Computational modeling of electrochemistry is limited in accuracy by 1) the lack of a universal framework that efficiently treats arbitrary electrolytes, solvents and applied potentials with sufficient detail and fidelity to realistically and accurately model electrochemical systems, and 2) the deficiencies of density functional theory (DFT), the primary computational tool for reaction modeling, in describing charge transfer and reaction barriers. Accurate reaction barriers are crucial for connecting predictions to measured rates of chemical reactions, and quantum chemical techniques that may be accurate enough are not yet practicable for heterogeneous and electrocatalyst systems involving solid-liquid interfaces.

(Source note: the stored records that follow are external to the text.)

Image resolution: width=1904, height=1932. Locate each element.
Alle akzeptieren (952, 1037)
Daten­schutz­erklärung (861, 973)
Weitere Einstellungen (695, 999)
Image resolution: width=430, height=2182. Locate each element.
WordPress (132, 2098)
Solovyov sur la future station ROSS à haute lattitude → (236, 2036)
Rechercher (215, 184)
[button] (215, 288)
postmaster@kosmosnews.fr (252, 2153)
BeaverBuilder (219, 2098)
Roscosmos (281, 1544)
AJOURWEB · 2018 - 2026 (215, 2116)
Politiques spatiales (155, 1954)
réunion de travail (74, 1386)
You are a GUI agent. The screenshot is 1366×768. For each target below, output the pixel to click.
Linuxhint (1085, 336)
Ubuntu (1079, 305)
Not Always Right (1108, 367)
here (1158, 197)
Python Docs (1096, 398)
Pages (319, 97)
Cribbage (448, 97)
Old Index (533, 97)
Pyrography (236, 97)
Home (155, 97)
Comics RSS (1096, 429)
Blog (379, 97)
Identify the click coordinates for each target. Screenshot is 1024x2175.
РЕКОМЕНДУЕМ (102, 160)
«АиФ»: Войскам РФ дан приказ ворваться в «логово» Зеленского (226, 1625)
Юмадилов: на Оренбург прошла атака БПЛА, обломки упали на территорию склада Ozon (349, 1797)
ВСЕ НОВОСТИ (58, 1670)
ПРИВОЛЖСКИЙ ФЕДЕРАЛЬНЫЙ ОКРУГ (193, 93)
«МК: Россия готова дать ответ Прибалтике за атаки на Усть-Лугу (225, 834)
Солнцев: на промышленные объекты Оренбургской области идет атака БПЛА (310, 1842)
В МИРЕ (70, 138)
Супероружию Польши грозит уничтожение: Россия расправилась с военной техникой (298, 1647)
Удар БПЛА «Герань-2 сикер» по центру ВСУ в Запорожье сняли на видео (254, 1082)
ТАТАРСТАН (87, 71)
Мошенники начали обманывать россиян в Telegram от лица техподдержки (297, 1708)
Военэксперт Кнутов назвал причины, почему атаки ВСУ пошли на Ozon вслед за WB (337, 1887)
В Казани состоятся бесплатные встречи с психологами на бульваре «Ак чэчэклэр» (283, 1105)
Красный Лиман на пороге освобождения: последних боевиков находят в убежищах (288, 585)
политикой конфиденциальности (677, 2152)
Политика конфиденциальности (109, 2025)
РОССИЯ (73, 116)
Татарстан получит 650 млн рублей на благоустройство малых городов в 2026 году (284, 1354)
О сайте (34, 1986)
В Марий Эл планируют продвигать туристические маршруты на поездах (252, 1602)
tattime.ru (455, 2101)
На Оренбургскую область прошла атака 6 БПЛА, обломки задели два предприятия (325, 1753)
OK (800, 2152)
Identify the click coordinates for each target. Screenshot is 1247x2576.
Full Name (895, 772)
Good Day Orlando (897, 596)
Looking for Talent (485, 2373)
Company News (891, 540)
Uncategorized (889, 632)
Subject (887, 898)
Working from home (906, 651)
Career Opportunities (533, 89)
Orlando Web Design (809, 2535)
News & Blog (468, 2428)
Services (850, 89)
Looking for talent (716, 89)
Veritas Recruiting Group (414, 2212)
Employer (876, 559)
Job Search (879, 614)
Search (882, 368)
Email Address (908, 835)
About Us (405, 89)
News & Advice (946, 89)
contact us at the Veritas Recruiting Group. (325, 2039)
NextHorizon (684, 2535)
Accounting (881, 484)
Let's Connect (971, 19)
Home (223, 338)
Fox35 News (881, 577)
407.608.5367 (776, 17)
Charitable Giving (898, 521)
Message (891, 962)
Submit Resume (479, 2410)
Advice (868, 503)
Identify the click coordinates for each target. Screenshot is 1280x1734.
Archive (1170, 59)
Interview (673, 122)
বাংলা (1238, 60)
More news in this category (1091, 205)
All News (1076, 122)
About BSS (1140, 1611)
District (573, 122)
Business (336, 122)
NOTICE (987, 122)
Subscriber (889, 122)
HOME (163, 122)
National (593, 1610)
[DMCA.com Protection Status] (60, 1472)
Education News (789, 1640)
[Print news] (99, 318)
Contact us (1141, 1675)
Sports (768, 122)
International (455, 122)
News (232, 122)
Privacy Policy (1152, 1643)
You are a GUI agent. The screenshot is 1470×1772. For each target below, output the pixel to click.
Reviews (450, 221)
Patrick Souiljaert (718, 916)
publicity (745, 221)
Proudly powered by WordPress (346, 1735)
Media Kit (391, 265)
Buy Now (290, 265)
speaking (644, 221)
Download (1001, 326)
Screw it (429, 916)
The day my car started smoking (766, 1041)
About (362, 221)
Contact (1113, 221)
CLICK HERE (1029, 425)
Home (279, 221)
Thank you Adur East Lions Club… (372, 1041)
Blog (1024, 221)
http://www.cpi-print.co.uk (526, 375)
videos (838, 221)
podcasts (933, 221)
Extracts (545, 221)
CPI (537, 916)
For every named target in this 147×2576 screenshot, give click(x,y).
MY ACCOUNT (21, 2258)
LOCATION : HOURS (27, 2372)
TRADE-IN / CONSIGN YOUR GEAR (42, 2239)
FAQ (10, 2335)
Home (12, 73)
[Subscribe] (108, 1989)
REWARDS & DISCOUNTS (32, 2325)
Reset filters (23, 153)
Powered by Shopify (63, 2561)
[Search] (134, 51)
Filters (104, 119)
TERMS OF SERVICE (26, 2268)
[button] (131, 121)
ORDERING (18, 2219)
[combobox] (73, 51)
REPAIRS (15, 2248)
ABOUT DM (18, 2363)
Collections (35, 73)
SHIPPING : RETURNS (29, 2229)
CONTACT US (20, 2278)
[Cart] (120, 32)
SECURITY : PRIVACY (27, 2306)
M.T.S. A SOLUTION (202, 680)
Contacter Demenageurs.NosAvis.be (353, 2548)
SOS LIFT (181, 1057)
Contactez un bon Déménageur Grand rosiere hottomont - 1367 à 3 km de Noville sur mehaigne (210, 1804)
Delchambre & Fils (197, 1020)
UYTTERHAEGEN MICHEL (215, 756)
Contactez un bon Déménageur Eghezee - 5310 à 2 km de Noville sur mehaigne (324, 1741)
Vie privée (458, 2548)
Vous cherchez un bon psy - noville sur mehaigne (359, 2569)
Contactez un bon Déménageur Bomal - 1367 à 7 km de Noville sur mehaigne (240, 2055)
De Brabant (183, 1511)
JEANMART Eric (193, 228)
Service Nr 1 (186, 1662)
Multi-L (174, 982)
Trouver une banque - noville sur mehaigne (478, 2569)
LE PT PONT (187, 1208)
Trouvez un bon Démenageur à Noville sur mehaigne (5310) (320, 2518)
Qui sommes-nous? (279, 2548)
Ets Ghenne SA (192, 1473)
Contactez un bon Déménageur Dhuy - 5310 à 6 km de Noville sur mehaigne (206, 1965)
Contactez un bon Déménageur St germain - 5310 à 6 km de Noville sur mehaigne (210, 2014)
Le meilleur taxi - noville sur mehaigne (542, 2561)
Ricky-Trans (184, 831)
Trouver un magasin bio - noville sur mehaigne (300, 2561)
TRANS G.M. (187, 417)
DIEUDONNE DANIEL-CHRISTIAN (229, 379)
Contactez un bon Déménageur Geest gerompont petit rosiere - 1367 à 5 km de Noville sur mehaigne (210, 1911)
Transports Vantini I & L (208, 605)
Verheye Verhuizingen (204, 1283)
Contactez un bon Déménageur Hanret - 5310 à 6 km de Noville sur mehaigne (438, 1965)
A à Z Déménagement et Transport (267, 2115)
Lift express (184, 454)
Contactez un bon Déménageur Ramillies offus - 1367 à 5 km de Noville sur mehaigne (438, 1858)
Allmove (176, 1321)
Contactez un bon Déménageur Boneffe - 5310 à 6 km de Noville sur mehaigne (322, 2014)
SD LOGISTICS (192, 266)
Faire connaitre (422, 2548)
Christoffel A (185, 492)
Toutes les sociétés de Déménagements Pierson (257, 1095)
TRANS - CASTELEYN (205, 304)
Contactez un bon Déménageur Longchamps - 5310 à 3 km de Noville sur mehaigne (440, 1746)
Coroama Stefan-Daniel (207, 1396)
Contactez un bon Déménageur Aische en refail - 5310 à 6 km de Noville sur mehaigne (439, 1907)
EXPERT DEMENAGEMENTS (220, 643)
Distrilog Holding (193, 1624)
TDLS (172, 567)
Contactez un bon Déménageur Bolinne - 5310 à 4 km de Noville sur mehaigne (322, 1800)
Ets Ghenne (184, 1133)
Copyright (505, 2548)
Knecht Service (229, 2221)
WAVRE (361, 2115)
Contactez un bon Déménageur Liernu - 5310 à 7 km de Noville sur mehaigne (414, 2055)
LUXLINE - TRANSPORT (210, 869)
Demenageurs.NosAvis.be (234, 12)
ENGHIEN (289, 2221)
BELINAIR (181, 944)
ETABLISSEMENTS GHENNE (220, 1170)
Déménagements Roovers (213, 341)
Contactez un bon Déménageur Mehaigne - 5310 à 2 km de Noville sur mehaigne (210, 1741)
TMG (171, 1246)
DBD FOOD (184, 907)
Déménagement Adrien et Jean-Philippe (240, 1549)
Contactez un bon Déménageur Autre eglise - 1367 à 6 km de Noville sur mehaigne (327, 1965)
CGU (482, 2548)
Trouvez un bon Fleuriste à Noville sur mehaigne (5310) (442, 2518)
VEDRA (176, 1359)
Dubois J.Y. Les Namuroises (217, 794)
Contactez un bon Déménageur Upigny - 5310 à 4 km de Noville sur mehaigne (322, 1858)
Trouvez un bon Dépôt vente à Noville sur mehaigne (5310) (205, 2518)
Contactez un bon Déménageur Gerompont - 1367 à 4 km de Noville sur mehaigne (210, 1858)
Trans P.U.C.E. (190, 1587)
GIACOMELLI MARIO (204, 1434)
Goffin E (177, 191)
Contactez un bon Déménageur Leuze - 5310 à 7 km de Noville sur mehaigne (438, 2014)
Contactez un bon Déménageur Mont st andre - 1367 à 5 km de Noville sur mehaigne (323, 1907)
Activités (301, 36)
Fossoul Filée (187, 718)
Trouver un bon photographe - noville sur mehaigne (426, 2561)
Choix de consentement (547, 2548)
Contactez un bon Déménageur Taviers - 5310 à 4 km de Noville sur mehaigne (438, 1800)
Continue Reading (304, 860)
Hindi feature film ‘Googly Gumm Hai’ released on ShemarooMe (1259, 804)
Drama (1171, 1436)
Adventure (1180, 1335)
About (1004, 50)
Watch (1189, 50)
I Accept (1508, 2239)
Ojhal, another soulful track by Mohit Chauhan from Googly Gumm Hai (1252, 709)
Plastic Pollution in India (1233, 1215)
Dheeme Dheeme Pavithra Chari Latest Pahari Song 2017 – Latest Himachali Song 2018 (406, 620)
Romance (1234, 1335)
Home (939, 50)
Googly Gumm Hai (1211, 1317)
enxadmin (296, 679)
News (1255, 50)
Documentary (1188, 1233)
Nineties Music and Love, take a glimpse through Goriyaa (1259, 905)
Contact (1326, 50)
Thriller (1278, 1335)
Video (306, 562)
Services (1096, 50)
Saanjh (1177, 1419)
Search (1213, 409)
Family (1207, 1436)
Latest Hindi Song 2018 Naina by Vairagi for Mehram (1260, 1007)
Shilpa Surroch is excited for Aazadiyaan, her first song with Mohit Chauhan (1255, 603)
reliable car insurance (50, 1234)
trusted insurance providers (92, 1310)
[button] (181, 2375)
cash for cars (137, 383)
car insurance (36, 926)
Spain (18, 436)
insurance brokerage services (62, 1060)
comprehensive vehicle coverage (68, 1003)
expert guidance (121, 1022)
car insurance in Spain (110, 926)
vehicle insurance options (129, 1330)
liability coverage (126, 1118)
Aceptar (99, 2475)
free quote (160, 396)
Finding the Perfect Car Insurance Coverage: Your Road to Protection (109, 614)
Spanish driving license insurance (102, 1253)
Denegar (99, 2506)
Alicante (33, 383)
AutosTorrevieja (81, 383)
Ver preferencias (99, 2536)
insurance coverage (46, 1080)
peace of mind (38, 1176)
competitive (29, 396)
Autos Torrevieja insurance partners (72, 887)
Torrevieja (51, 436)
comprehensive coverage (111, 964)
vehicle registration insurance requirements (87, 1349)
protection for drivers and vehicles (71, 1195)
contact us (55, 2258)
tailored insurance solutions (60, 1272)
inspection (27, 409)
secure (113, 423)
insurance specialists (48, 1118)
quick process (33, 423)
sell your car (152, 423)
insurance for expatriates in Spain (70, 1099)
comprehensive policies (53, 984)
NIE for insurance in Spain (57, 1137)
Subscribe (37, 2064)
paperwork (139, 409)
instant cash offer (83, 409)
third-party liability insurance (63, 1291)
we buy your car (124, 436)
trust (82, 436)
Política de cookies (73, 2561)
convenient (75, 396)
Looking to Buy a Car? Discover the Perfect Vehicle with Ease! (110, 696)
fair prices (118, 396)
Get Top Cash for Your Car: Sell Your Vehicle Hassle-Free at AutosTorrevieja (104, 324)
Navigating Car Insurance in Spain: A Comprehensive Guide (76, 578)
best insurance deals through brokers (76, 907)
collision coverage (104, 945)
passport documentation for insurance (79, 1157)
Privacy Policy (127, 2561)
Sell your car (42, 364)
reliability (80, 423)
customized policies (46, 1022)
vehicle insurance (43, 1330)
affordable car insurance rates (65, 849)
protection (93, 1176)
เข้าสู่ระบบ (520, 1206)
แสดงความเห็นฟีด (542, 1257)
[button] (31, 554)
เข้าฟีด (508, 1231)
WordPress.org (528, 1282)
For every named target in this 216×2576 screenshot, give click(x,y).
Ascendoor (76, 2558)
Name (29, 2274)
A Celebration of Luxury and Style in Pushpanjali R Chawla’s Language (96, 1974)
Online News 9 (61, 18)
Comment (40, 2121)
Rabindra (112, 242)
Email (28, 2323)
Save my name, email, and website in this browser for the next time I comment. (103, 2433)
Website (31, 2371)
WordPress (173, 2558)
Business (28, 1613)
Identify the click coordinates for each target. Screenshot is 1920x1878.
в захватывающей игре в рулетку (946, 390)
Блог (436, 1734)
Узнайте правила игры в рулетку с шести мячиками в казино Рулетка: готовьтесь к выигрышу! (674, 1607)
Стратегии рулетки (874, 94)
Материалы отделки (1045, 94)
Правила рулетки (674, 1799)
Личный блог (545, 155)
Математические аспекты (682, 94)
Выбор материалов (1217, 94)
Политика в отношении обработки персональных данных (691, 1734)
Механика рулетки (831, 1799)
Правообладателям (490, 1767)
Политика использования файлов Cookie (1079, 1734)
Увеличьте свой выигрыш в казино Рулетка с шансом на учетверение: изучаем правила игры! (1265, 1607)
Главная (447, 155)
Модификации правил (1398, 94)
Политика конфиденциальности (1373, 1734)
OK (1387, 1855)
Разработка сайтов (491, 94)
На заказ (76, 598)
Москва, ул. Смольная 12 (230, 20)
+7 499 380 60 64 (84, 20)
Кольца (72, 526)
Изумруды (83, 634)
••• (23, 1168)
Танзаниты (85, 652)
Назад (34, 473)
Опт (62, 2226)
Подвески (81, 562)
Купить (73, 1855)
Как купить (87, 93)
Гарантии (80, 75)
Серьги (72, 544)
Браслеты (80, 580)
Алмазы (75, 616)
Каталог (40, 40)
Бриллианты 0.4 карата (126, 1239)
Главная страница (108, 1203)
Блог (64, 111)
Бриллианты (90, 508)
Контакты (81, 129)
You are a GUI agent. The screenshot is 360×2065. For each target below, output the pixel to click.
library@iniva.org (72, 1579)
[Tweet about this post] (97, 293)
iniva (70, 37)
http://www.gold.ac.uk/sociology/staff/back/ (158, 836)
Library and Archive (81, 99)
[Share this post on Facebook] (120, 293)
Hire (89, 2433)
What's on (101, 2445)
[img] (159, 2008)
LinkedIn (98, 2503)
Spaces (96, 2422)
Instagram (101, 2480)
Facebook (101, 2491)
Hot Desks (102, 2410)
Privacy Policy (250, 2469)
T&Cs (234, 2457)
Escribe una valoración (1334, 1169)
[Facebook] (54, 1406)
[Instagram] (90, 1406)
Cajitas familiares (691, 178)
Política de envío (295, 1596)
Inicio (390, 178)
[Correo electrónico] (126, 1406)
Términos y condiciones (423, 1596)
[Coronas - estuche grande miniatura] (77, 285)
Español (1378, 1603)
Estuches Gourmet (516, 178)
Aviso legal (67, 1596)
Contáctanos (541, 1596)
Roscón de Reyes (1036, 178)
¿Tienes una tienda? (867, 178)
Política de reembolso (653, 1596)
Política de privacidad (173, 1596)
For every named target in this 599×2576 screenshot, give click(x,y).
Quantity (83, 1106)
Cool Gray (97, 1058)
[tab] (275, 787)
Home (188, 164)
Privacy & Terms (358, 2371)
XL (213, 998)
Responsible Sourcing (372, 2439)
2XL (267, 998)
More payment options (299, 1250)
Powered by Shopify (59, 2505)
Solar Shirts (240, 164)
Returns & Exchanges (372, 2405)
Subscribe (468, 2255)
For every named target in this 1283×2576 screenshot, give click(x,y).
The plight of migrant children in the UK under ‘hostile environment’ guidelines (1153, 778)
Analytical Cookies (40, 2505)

Funded by the DoE Computational Chemical Sciences program under DE-SC0022247 since October 2021, the BEAST collaboration is addressing both challenges above by developing accurate and efficient exascale-ready solvated beyond-DFT methods, including:
- Accurate atomic-scale electrolyte solvation models that capture the equilibrium effect of electrolyte in a single electronic structure calculation.
- GW many-body perturbation theory and the random phase approximation (RPA) total energy, which are accurate methods beyond DFT, into solvated and grand-canonical techniques to make them practicable for electrochemistry including solvation and bias effects.
- Machine learning (ML) approaches trained to a beyond-DFT electrochemical database, BEAST DB to make RPA-quality predictions at DFT cost in order to make high-quality predictions based on the exascale methods more widely accessible to the community.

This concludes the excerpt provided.